> [Trecho selecionado]:
A Lava Jato ainda estava em suas primeiras fases, em 2014, quando o doleiro Alberto Youssef decidiu mudar sua estratégia de defesa.
Preso havia meses, deixou de ser cliente do advogado Antonio Almeida Castro, conhecido como Kakay, veterano de casos envolvendo políticos em Brasília e que vinha tentando tirar a operação das mãos do juiz federal Sergio Moro, de Curitiba.
A defesa ficou a cargo de Antonio Figueiredo Basto, paranaense à época pouco conhecido no país, mas com bagagem na área de delação premiada.
Figueiredo Basto concretizou o acordo de colaboração de Youssef, que acabou tirando o doleiro da cadeia em 2016. A delação de Youssef ganhou projeção nacional e ajudou a implodir líderes políticos e empreiteiras na sequência -em conjunto com os depoimentos do ex-diretor da Petrobras Paulo Roberto Costa.
Episódios como o do doleiro retratam o impacto da Operação Lava Jato no mercado de advocacia.
A difusão do instituto da delação premiada, regulamentado por uma lei de 2013, tirou espaço de escritórios consagrados, muitos focados em busca de nulidades processuais, como a que derrubou operações como a Castelo de Areia, hoje considerada um preâmbulo da Lava Jato.
A operação também provocou a ascensão de profissionais que se dedicam a acordos e conciliação com as autoridades.
Escritórios paranaenses, como o de Figueiredo Basto, de Adriano Bretas ou de Márlus Arns, chamaram atenção de clientes de outros Estados, como Delcídio do Amaral (MS) e Eduardo Cunha (RJ), não sem provocar discórdia na categoria.
Os advogados na área penal passaram a se dividir entre os pró-delação e os críticos do instrumento, adeptos da chamada “defesa clássica”, que questionam a forma, para eles desfigurada, com que o modelo vem sendo aplicado na Lava Jato e seus desdobramentos.
TROCA-TROCA
Tornaram-se recorrentes ao longo de quase quatro anos de operação as decisões de clientes que optam por colaborar com a Justiça de substituir seus advogados.
“Acho que a delação premiada é um instituto super importante, mas que foi completamente deturpado pela Lava Jato. O advogado fica subjugado ao Ministério Público, que está substituindo o Poder Judiciário. Do jeito que está posto pela República de Curitiba, a delação é uma rendição”, afirma Kakay.
Segundo ele, hoje “há advogados com privilégios por ter relações especiais com procuradores”. “Eu não, virei persona non grata porque sou crítico”, afirma.

(Entradas de dados armazenados)
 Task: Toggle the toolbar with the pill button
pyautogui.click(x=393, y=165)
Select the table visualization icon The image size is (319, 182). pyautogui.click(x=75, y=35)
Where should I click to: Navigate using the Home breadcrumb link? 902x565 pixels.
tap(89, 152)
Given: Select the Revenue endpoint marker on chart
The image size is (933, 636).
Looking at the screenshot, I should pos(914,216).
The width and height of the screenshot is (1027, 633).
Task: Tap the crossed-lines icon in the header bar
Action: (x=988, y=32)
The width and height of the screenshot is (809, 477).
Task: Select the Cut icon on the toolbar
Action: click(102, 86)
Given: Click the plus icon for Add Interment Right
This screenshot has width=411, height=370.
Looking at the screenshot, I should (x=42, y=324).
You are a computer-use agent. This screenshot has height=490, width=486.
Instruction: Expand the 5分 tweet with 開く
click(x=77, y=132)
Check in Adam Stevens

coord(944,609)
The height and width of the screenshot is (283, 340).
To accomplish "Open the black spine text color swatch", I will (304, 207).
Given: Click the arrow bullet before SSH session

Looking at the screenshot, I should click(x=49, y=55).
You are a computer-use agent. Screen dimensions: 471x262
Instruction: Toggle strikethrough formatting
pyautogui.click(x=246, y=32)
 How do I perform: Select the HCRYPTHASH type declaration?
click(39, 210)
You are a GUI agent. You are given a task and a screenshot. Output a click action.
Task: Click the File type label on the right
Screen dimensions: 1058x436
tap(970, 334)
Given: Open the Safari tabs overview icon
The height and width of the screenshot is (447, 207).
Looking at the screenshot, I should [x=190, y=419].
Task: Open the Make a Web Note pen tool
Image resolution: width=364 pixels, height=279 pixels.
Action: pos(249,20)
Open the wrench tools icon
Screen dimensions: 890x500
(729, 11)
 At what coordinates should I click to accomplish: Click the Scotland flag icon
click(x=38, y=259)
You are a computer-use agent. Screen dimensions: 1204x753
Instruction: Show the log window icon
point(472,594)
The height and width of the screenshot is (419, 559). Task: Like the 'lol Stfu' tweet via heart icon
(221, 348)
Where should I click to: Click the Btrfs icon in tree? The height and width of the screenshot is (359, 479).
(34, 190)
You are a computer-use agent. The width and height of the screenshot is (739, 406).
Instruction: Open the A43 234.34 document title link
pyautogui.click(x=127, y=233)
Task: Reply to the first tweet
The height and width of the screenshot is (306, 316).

> [O que fazer]:
• 1. Diga se cada afirmação abaixo está de acordo com o trecho sobre a Lava Jato e a advocacia, respondendo sim ou não e citando literalmente as palavras do trecho que decidem a resposta. (a) A delação premiada foi regulamentada por uma lei de 2013. (b) Youssef deixou a cadeia em 2014. (c) Kakay diz ter privilégios por suas relações com procuradores.
• 2. Prossiga com o trecho sobre a Lava Jato e a advocacia a partir da última frase.

> [Respostas por tarefa]:
• 1.
(a) Sim: “regulamentado por uma lei de 2013”.
(b) Não: “acabou tirando o doleiro da cadeia em 2016”.
(c) Não: “Eu não, virei persona non grata porque sou crítico”.

• 2.
Desde o início da operação, o simples anúncio de contratação de um dos especialistas paranaenses já passa a gerar especulações sobre tentativas de delação, como aconteceu quando Delcídio passou a ser atendido por Adriano Bretas, no fim de 2015.
A delação do então senador pelo PT acabou sacramentada meses mais tarde.
“Para alguns poucos escritórios que estão atuando na Lava Jato, foi um mercado que se abriu com muitas possibilidades”, diz o presidente da OAB do Paraná, José Augusto Araújo de Noronha.
APRENDIZADO
A Lava Jato forçou uma adaptação relâmpago aos novos instrumentos estabelecidos pela lei de 2013, conhecida como Lei das Organizações Criminosas.
Os novos procedimentos interferiram, inclusive, nas relações entre as próprias defesas de ações relacionadas.
“Antes, os contatos entre advogados eram menos preocupantes. Hoje, se você faz uma consulta, ainda que seja com um grande amigo, ele pode pôr as informações no processo”, diz o criminalista Fernando Castelo Branco.
Segundo ele, após a Lava Jato ficou comum se deparar já no início dos processos com reuniões de “justiça negocial” com o Ministério Público, que tentam propor acordos aos réus.
EXPLOSÃO
A explosão do número de delações premiadas deu abertura até para escritórios que se propõem a explorar novos filões nesse mercado: em São Paulo, o advogado Adib Abdouni revisa processos de delatores que estão insatisfeitos com seus acordos.
Aos clientes, ele propõe acionar a Justiça para conseguir melhores benefícios -mas ainda não houve decisão neste sentido.
Para o professor de direito constitucional da FGV (Fundação Getúlio Vargas) Oscar Vilhena, a lei de 2013 foi uma mudança “revolucionária para a tradição brasileira”, que gera repercussão também no trabalho do Ministério Público, dos juízes e até no ensino de direito.
“Os grandes escritórios também se renovaram para fazer defesas. Quem fez a defesa da Odebrecht, ou da Camargo Corrêa antes, foram grandes escritórios.”
O advogado Pierpaolo Bottini, que passou a defender o empresário Joesley Batista após firmar um acordo de delação, diz que trabalhar ou não com as colaborações é uma decisão que depende do interesse do cliente.
Para Figueiredo Basto, a recusa em trabalhar com acordos é mais uma questão de “conveniência” do que de “consciência”.
Ele diz que há resistência às delações por elas terem atingido “o andar de cima”, em referência a políticos e empresários.